» **EXERCISE GOAL**
Below are records; quote them exactly from the first line through the line that contains "You are a computer-use agent. The height".
++++ EXCERPTED RECORDS
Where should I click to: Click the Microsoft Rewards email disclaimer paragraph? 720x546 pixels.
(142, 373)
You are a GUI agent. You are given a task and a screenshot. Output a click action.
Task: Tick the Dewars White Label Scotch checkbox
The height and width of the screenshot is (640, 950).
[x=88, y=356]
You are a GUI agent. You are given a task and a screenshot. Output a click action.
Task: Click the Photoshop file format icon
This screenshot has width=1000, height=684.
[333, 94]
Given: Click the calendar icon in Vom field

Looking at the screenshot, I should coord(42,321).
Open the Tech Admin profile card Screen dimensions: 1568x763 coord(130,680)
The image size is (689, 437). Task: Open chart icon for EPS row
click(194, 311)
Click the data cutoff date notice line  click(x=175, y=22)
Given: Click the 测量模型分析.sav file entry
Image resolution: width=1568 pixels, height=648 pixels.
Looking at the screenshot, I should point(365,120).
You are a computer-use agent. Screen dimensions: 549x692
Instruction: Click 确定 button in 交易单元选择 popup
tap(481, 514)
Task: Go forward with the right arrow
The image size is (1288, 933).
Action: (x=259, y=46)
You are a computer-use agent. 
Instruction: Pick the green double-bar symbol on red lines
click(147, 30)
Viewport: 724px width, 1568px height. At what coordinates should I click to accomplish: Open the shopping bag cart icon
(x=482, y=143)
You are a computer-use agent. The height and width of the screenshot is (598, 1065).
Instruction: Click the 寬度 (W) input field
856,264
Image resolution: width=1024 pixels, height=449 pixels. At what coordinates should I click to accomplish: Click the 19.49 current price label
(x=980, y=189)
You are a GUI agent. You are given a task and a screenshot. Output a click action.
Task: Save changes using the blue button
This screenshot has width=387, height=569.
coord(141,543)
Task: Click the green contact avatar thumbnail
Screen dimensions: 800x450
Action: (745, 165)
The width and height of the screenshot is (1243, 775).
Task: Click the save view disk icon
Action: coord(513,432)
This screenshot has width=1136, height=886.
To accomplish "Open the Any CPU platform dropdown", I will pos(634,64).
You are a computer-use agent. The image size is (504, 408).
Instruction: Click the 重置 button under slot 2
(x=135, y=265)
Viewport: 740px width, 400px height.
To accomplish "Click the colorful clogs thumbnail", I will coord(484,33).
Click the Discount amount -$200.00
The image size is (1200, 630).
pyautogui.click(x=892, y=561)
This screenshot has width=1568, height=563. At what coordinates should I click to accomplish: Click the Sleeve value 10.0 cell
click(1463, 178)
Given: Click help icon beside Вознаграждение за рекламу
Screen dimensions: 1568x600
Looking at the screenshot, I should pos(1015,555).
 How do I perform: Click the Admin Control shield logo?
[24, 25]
++++++++
» **THE ANSWER**
Where should I click to: Click the Microsoft Rewards email disclaimer paragraph? 720x546 pixels.
(142, 373)
You are a GUI agent. You are given a task and a screenshot. Output a click action.
Task: Tick the Dewars White Label Scotch checkbox
The height and width of the screenshot is (640, 950).
[x=88, y=356]
You are a GUI agent. You are given a task and a screenshot. Output a click action.
Task: Click the Photoshop file format icon
This screenshot has width=1000, height=684.
[333, 94]
Given: Click the calendar icon in Vom field

Looking at the screenshot, I should coord(42,321).
Open the Tech Admin profile card Screen dimensions: 1568x763 coord(130,680)
The image size is (689, 437). Task: Open chart icon for EPS row
click(194, 311)
Click the data cutoff date notice line  click(x=175, y=22)
Given: Click the 测量模型分析.sav file entry
Image resolution: width=1568 pixels, height=648 pixels.
Looking at the screenshot, I should point(365,120).
You are a computer-use agent. Screen dimensions: 549x692
Instruction: Click 确定 button in 交易单元选择 popup
tap(481, 514)
Task: Go forward with the right arrow
The image size is (1288, 933).
Action: (x=259, y=46)
You are a computer-use agent. 
Instruction: Pick the green double-bar symbol on red lines
click(147, 30)
Viewport: 724px width, 1568px height. At what coordinates should I click to accomplish: Open the shopping bag cart icon
(x=482, y=143)
You are a computer-use agent. The height and width of the screenshot is (598, 1065).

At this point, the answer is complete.